Gru Airport: Fitch eleva ratings das debêntures

Felipe Alves
Jornalista com experiência em reportagem e edição em política, economia, geral e cultura, com passagens pelos principais veículos impressos e online de Santa Catarina: Diário Catarinense, jornal Notícias do Dia (Grupo ND) e Grupo RBS (NSC).
1

Crédito: Divulgação - GRU Airport

Em relatório publicado nesta terça-feira (05) a Fitch Ratings removeu a observação negativa e elevou os ratings das primeira e segunda emissões de debêntures da Gru Airport, concessionária do aeroporto internacional de Guarulhos.

Foram removidas as observações negativas de cinco emissões da empresa.

“Estas ações de rating refletem a aprovação da revisão extraordinária do contrato de concessão, em razão dos impactos econômicos decorrentes da pandemia de coronavírus para o setor de concessões aeroportuárias, no montante de R$ 854,9 milhões, e a reprogramação de 50% da outorga fixa que venceria em 17 de dezembro, no valor de R$ 1,3 bilhão”, diz a agência de classificação de risco de crédito.

A avaliação é de que as medidas combinadas compensaram integralmente o pagamento da outorga fixa de 2020, deixando, ainda, um saldo de reequilíbrio de, aproximadamente, R$ 200 milhões, que poderá ser utilizado no pagamento da outorga fixa em 2021.

 

Gru Airport tem melhor recuperação do tráfego doméstico

Em 2020, o tráfego e as receitas do aeroporto foram superiores aos cenários da Fitch, principalmente devido a uma recuperação maior do tráfego doméstico (estimado em 55%do volume de 2019) e a um aumento de receitas de cargas.

No cenário de rating revisado da Fitch, o volume de tráfego total deverá retomar aos níveis de 2019 no ano de 2024, considerando a recuperação do tráfego doméstico em 2022 e do internacional em 2024. Assim, neste cenário, o valor presente líquido (VPL) de recursos adicionais necessários para atender ao serviço da dívida foi reduzido para R$ 2,4 bilhões, de R$ 3,9 bilhões, na projeção do cenário de estresse da Fitch de setembro.

Mas caso o cenário de estresse severo se materialize, com uma recuperação do tráfego ocorrendo apenas em 2025, o VPL dos recursos adicionais será de R$ 3,1 bilhões, ainda em linha com o rating atual.

Os ratings das debêntures do GRU Airport refletem o perfil operacional da companhia, que é a concessionária do maior aeroporto do país, localizado na região metropolitana de São Paulo.

 

Equatorial Energia (EQTL3) informa operação de trecho de linha de transmissão

A Equatorial Energia (EQTL3) informou que entrou em operação o último trecho da SPE 07, LT 230kV Marituba –Castanhal  C1, que representa R$ 13,9 milhões em RAP (Receita Anual Permitida), equivalente a 13,69% do total da SPE 07.

O contrato de concessão da SPE 07 foi assinado em 10 de fevereiro de 2017. Assim, a entrada em operação deste trecho representa uma antecipação de aproximadamente 13 meses em relação ao prazo regulatório.

Atualmente a Equatorial possui sete empreendimentos (mais Intesa) que totalizam R$ 793 milhões de RAP operacional.

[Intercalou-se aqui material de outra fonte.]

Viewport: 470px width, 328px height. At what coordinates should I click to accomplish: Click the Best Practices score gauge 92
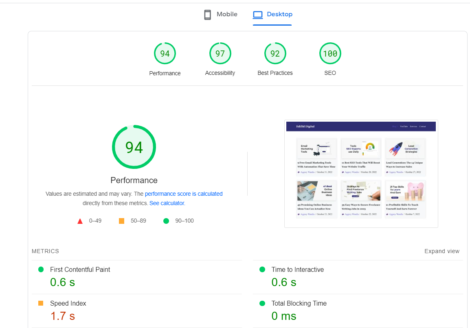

Confira os empreendimentos da Equatorial:

Empreendimentos da Equatorial

 

Gerdau (GGBR4) passa a fazer parte do ICO2 da B3

A Gerdau (GGBR4) informou que agora faz parte do ICO2 (Índice de Carbono Eficiente) da B3.

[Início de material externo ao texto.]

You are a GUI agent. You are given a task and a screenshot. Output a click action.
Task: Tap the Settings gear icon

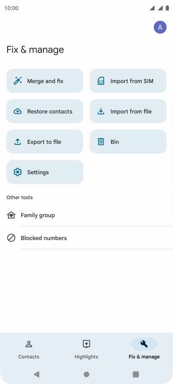[18, 172]
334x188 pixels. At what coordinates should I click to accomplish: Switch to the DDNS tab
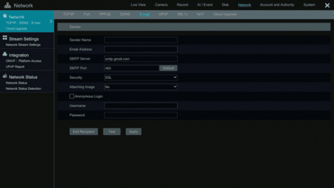coord(125,14)
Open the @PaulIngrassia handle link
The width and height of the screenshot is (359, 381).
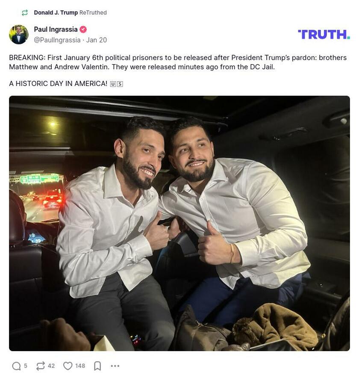click(x=57, y=40)
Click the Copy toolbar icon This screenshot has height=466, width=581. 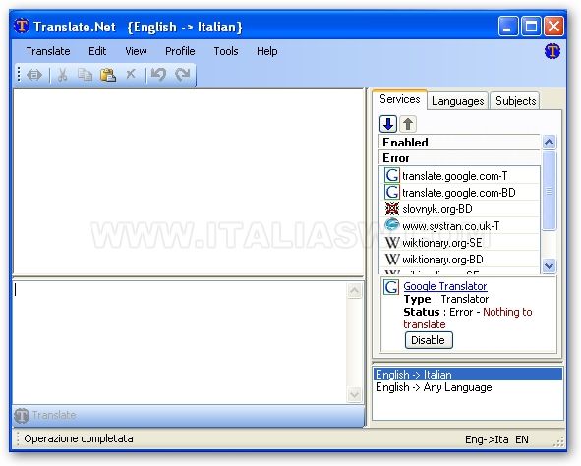(x=86, y=75)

O índice reúne empresas do IBrX-100 comprometidas com a eficiência e transparência na gestão dos gases de efeito estufa (GEE).

A companhia diz que é a única empresa do setor de materiais básicos/siderurgia e metalurgia pertencente ao ICO2. Assim, a Gerdau reafirma seu compromisso com as questões climáticas e com a preparação para a economia de baixo carbono.

A nova carteira do ICO2, divulgada ao mercado em 04 de janeiro de 2021, terá vigência de janeiro a abril de 2021, sendo rebalanceada a cada quatro meses, conforme as atualizações do IBrX-100.

Por fim, a Gerdau comunicou ainda que foi avaliada por suas ações em gestão climática pelo Carbon Disclosure Project (CDP), no módulo Climate Change, tendo recebido o score B-, uma pontuação superior à média regional da América do Sul e do setor.